→ **WHAT IS REQUIRED**
Could the data below please be reproduced word for word, without the pictures?
________
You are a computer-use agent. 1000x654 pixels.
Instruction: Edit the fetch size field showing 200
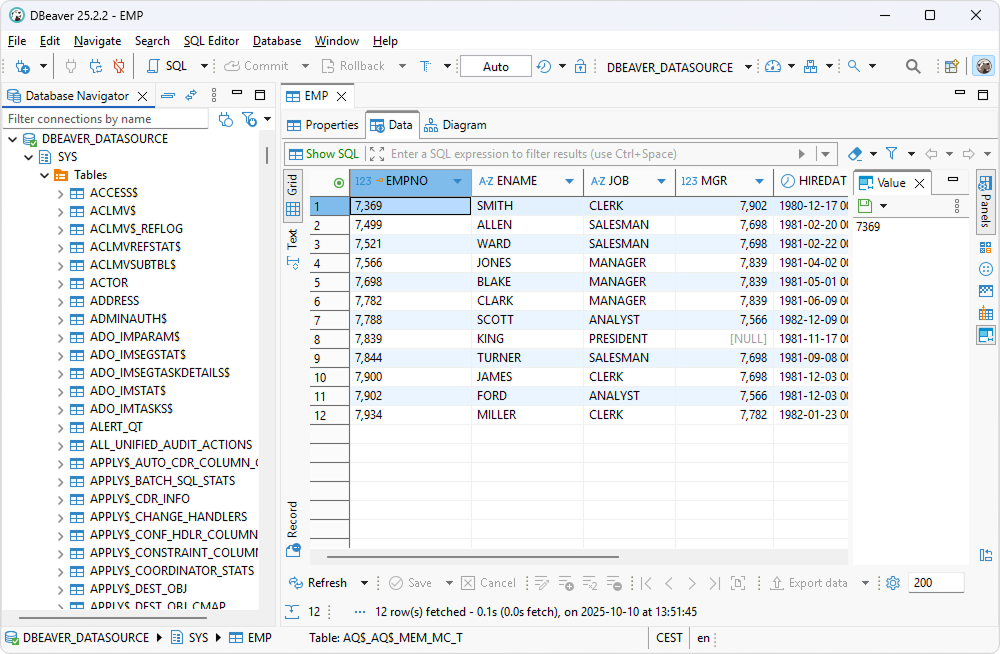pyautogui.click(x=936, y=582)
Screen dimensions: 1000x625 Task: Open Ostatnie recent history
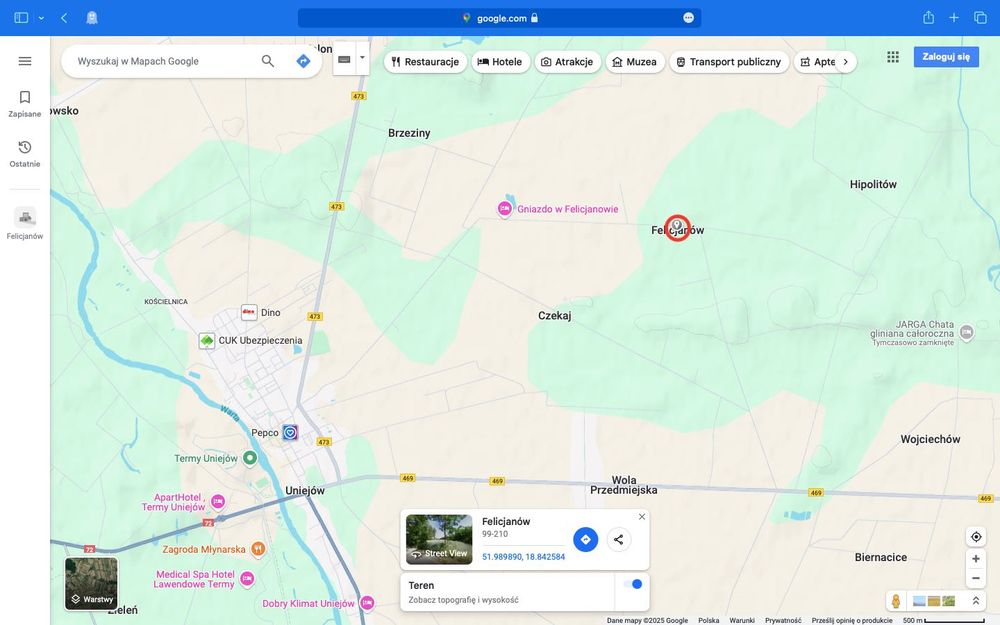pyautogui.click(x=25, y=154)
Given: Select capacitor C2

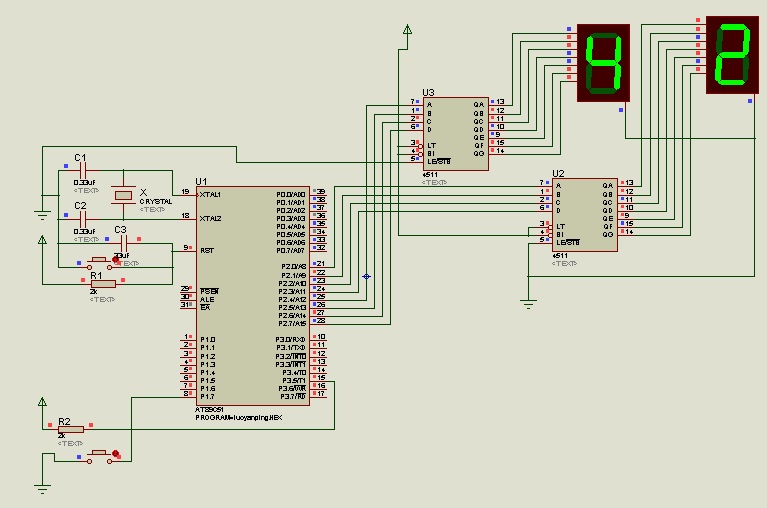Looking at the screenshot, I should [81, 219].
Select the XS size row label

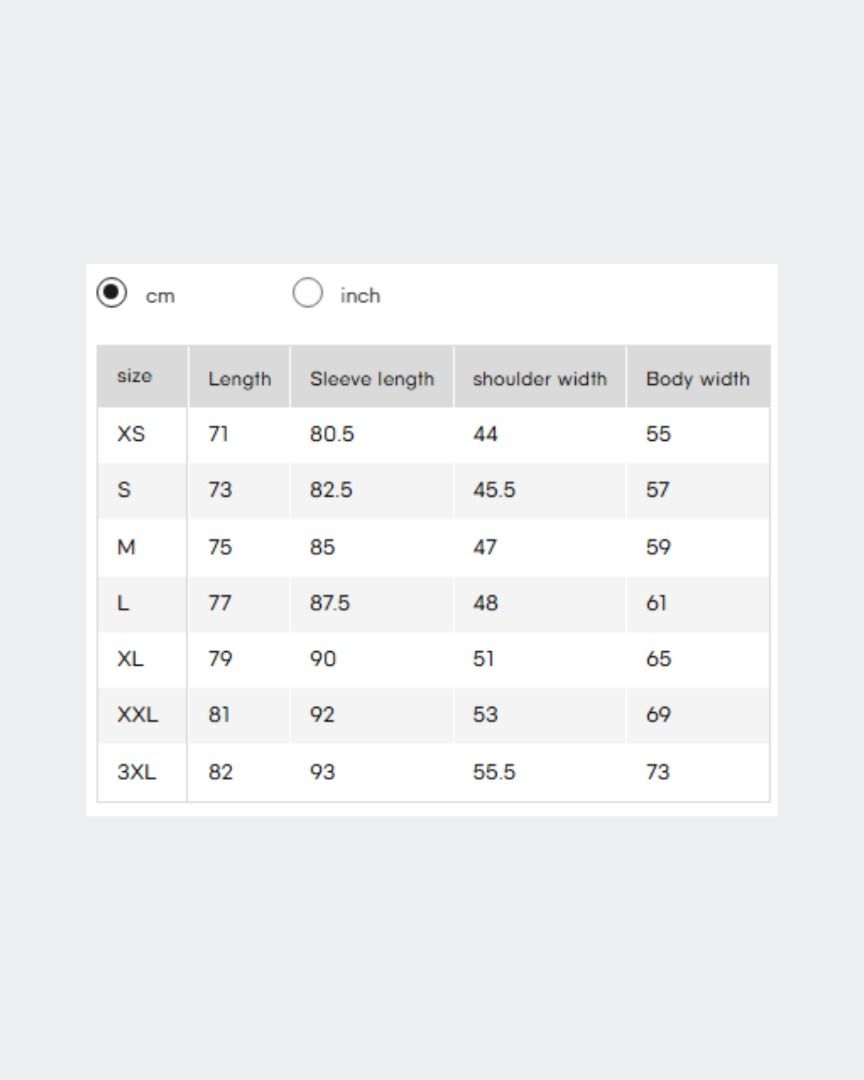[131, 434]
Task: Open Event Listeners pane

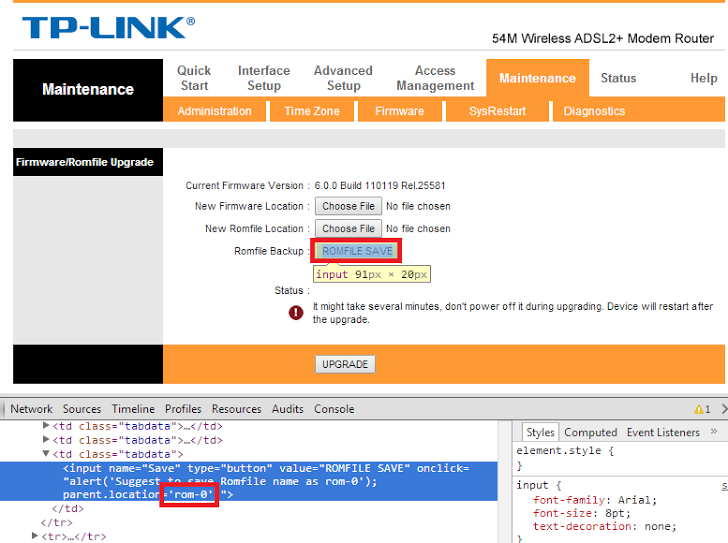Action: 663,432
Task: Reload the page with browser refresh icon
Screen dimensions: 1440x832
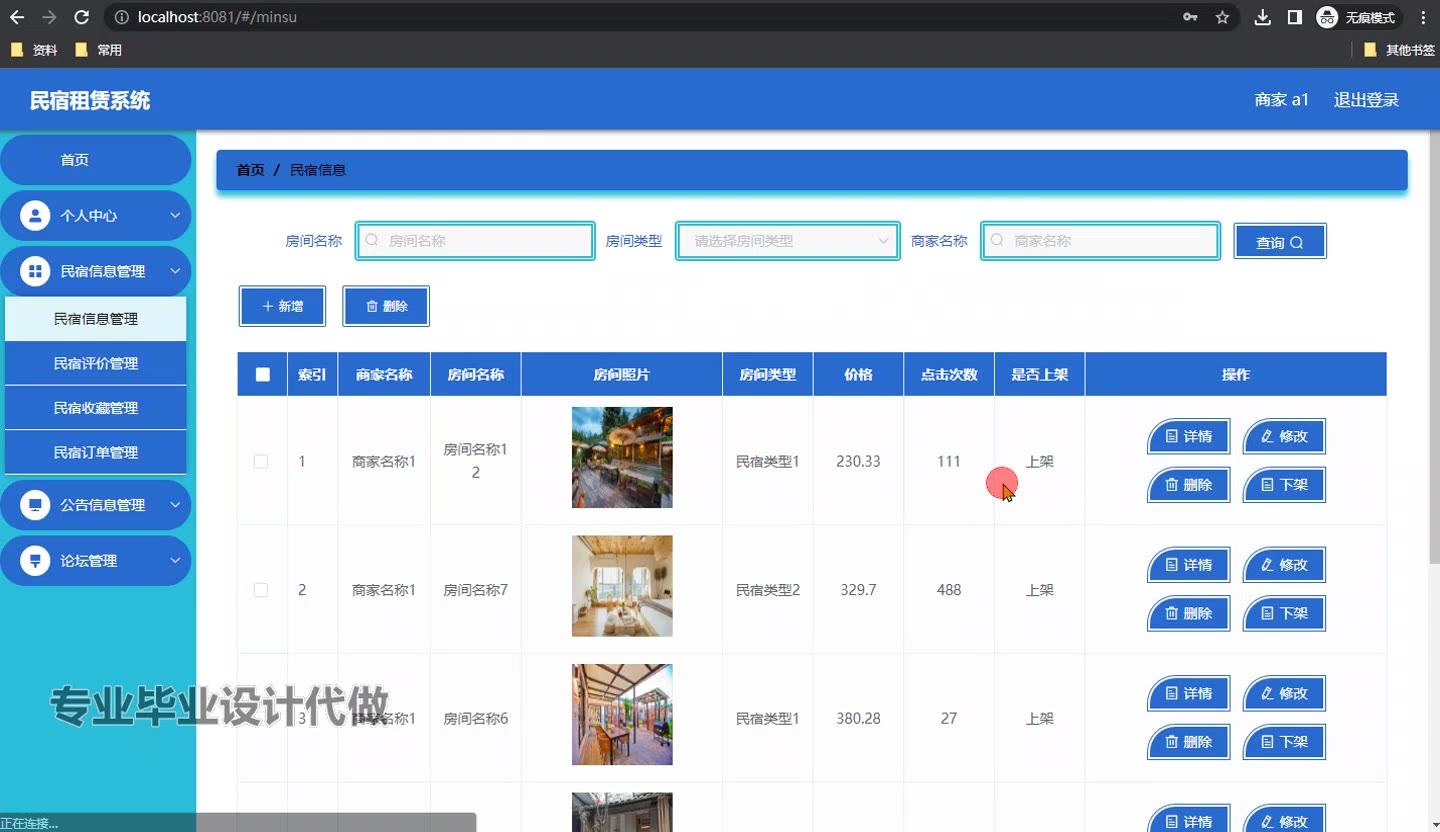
________
→ **RESULT BELOW**
You are a computer-use agent. 1000x654 pixels.
Instruction: Edit the fetch size field showing 200
pyautogui.click(x=936, y=582)
Screen dimensions: 1000x625 Task: Open Ostatnie recent history
pyautogui.click(x=25, y=154)
Given: Select capacitor C2

Looking at the screenshot, I should [81, 219].
Select the XS size row label

[131, 434]
Task: Open Event Listeners pane

Action: 663,432
Task: Reload the page with browser refresh icon
Screen dimensions: 1440x832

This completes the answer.